### Article
We're hiring!
*

Oxidizing bmap-tools: rewriting a Python project in Rust

Rafael Garcia Ruiz avatar

Rafael Garcia Ruiz
March 03, 2023

Share this post:

Reading time:

Back in September, I joined Collabora as an intern to work on Rust-related projects for six months. It's been a great experience and I would recommend it to anyone who is passionate about FOSS and wants to work in an inclusive environment with very skilled and supporting people!

Over the internship, my goal was to continue to "oxidise" bmaptool, a tool for creating the block map (bmap) for a file and copying files using the block map. Oxidising means to rewrite some code, in this case a project written in Python, into Rust code. Usually a project is oxidised into Rust because of many reasons, the main usually being memory safety. Mozilla has an interesting article on Oxidation if you would like to learn more about general reasons of why Rust is so great.

### Listed records
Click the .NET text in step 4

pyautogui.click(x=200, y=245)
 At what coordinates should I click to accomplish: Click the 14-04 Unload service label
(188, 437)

---

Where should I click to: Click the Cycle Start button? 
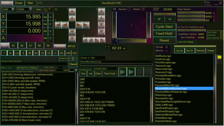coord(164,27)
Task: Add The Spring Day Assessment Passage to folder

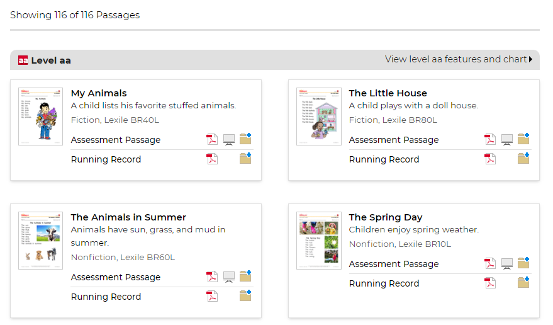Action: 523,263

### What this exercise asks
[A] In the article about rewriting bmap-tools in Rust, what does "oxidising" mean?
[B] Pick up the article on oxidizing bmap-tools after its last sentence and keep writing.
The data is separate material with no connection to the article.

### Expected answers
[A] It means rewriting some code, here a project written in Python, into Rust code.

[B]
Of course, rewriting a project in Rust is pointless without good reasons: if a solution to a problem already exists, there should be no need to rewrite it :-). With this project, the main goal was to remove Python dependencies and instead create a statically linked binary which should save disk space and in future allow the bmap sparse file format to be used in other Rust projects. Another reason for the project was for me to gain experience in some more advanced Rust topics and have some fun during the process!

We decided to call the new project bmap-rs and host the source code on GitHub under a permissive open-source licence to allow the wider community to benefit from the project and make contributions easier.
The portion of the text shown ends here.